═════ Exercise data ═════

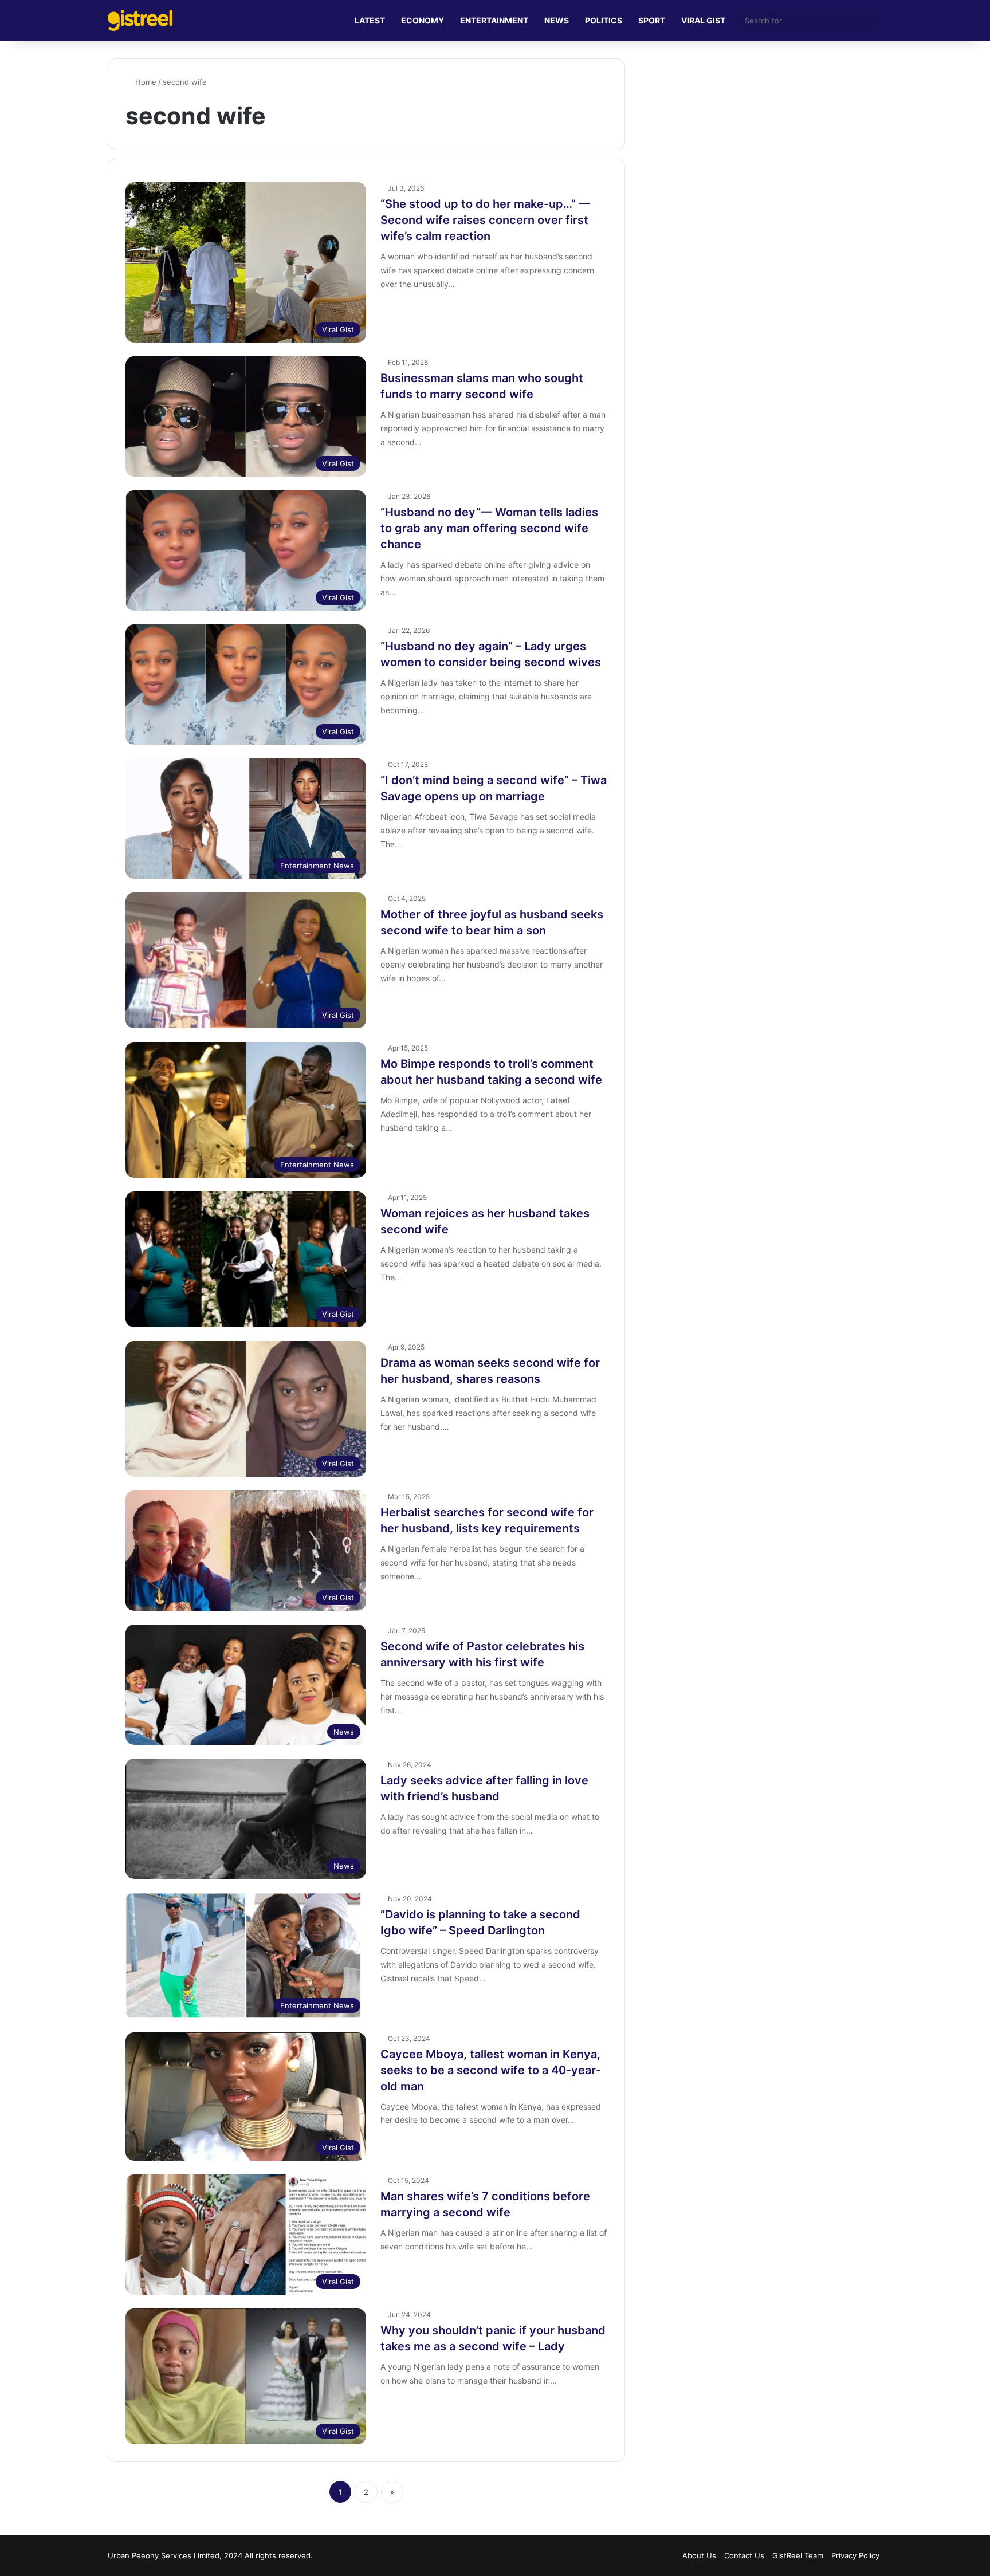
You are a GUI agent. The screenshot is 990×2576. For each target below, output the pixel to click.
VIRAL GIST (703, 20)
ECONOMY (422, 20)
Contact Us (744, 2555)
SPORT (651, 20)
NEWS (556, 20)
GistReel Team (797, 2555)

═════

The answer is the records above, repeated exactly, with no picture in it.

▸ Answer to the problem:
You are a GUI agent. The screenshot is 990×2576. For each target below, output the pixel to click.
VIRAL GIST (703, 20)
ECONOMY (422, 20)
Contact Us (744, 2555)
SPORT (651, 20)
NEWS (556, 20)
GistReel Team (797, 2555)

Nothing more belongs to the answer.